The logic of the MSS’s position would suggest that it is moving more and more into foreign intelligence, that is, the collection and analysis of intelligence related to foreign developments. The current minister, Geng Huichang, was the first MSS chief with a foreign affairs background selected for the position. Of the others, one began their career in the MPS, and the other two came from politics. None so far came to office as part of a powerful patronage network, suggesting other leaders intervened to keep the ministry weak and out of politics. Geng will have to step down soon, as the 64-year-old will have to retire no later than the 19th Party Congress in 2017. The National People’s Congress looming next March offers the earliest opportunity to replace Geng within the normal cycle of personnel appointments.

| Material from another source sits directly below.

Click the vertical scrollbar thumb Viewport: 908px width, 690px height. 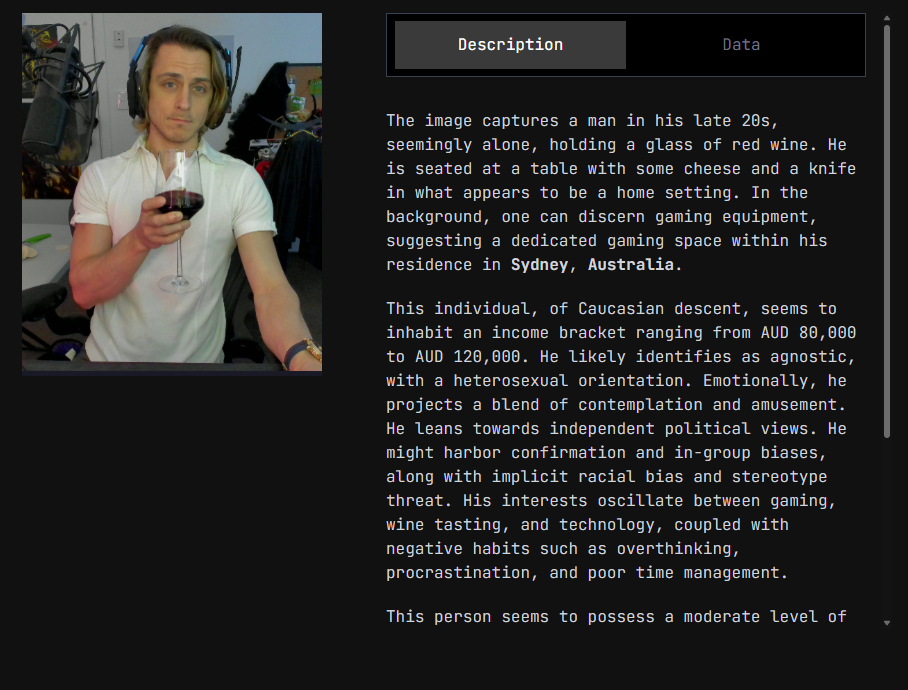[x=887, y=231]
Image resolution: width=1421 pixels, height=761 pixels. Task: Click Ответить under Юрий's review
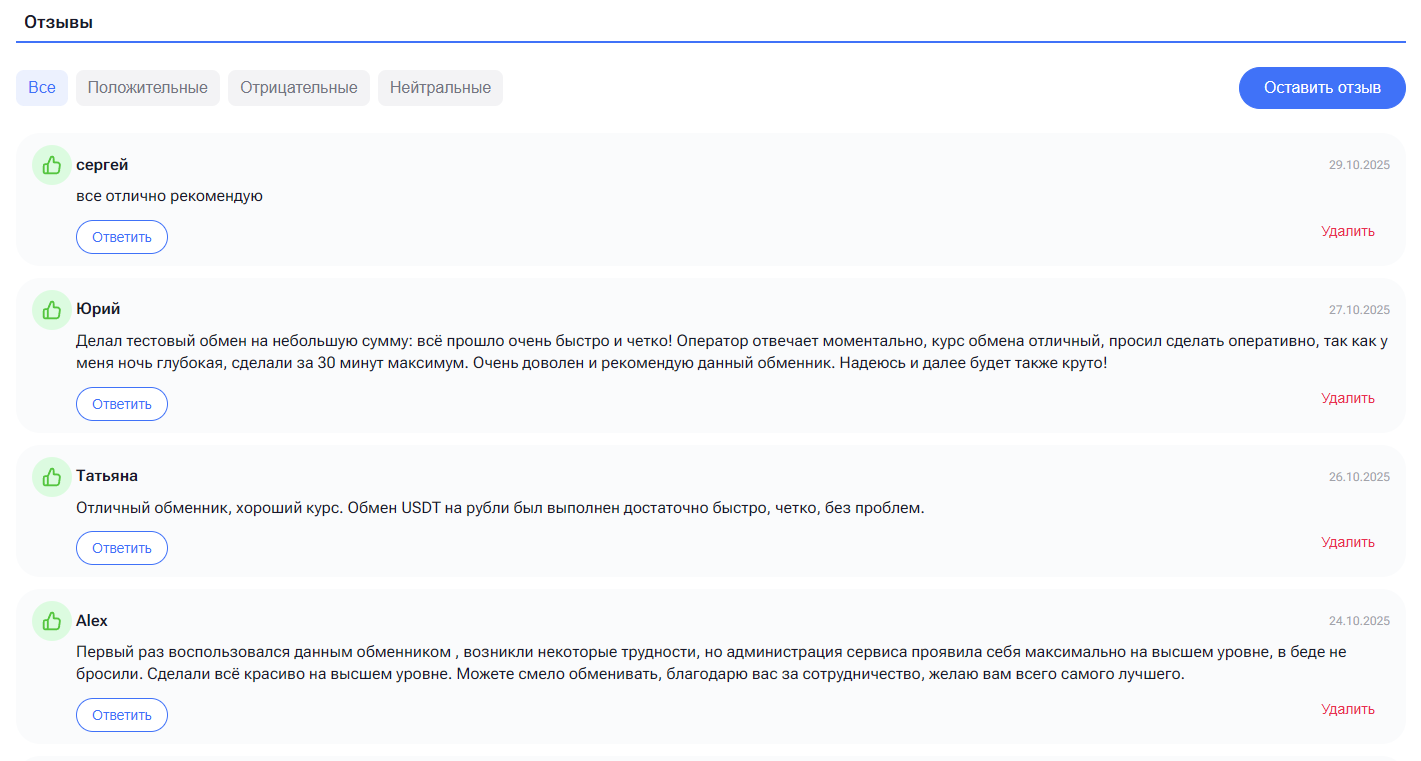coord(122,404)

Selecting Chen Wenqing, however, would put both an internal security and politically well-connected official in charge, suggesting the natural impetus toward foreign intelligence operations might be stalling out. Chen’s connection to the CCDI also suggests the MSS would be lending its investigative resources to Xi Jinping’s anti-corruption campaign. The MSS may know where some of the bodies are buried; however, Deng Xiaoping created the ministry, at least in part, to move intelligence and counterintelligence away from the highly-politicized nature of elite politics.

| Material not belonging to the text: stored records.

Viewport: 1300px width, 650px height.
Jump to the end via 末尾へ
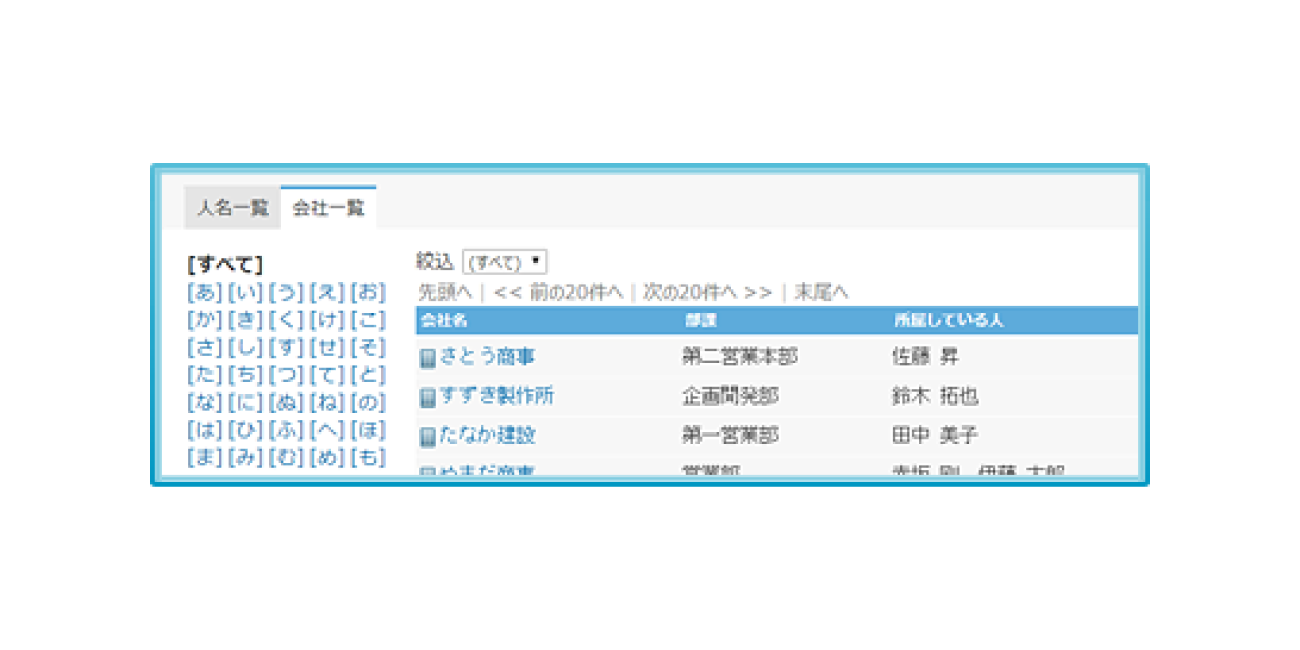pyautogui.click(x=821, y=292)
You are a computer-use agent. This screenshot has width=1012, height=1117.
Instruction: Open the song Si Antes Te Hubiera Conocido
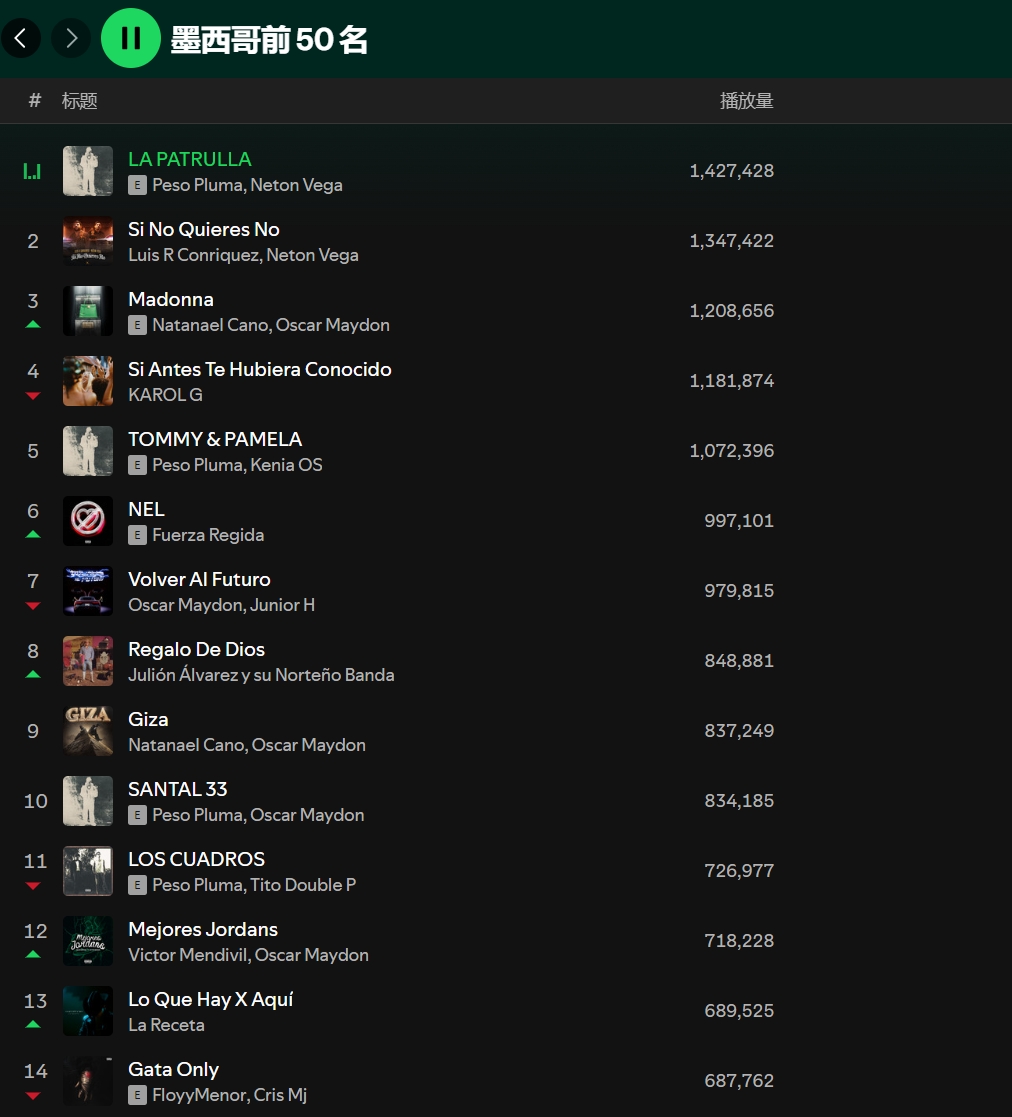click(259, 369)
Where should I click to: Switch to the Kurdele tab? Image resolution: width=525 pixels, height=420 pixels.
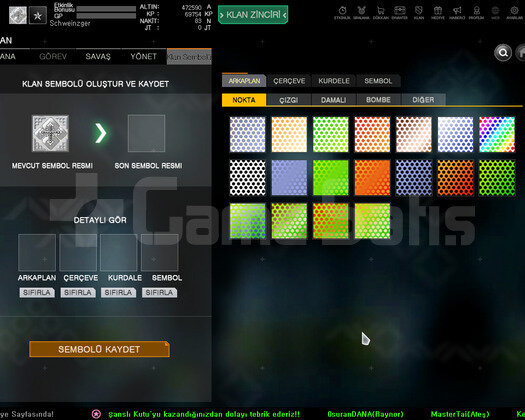point(334,81)
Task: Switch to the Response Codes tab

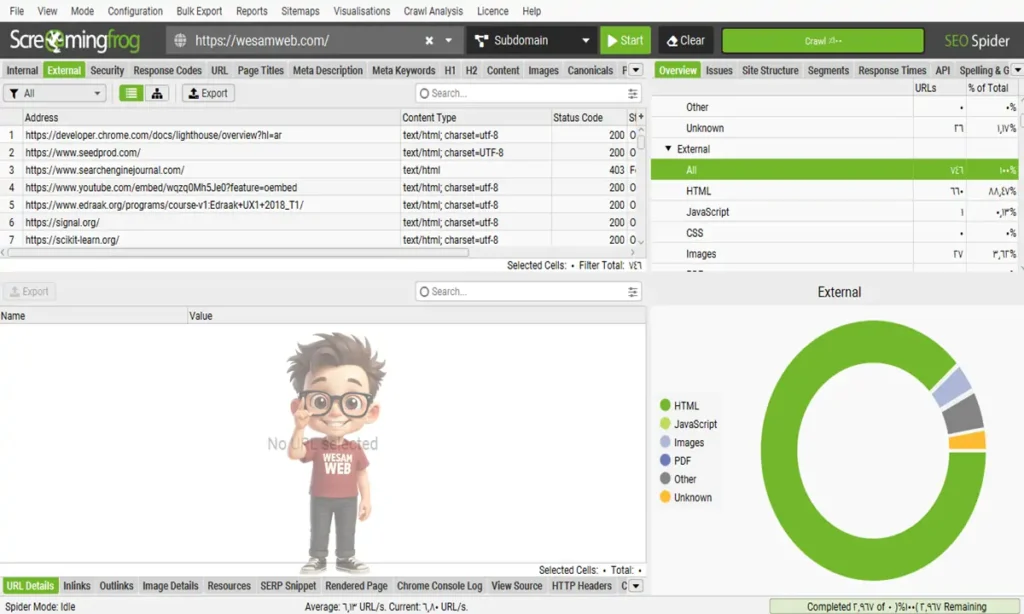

Chen may be one of the best choices among all the others to steer the MSS through the next five to ten years. He has both experience at the working level of the ministry and in handling sensitive political issues at the highest levels. At age 55, Chen could serve many years before needing to retire and offer some stability. With his range of experience in public security, state security, the procuratorate and discipline inspection, Chen also might be a good choice to run the security apparatus in 2022. Recruiting from within the ministry as was done for current Minister Geng may not be a good choice, especially if the MSS needs to reorient its operations amid its more powerful rivals in intelligence. The two senior-most MSS vice ministers are Sun Yonghai and Dong Haizhou, but both are currently 62 years old. They would be limited to a short time in office before their mandatory retirement. Their selections probably would serve to keep the ministry weak politically, and out of internal party machinations in way that Chen’s selection might not.
Regardless of the other uncertainties, Chen’s appointment to the MSS is another sign that the ministry is still trying to find its place, and that the Chinese leadership is still trying to find a systematic way to manage the intelligence apparatus.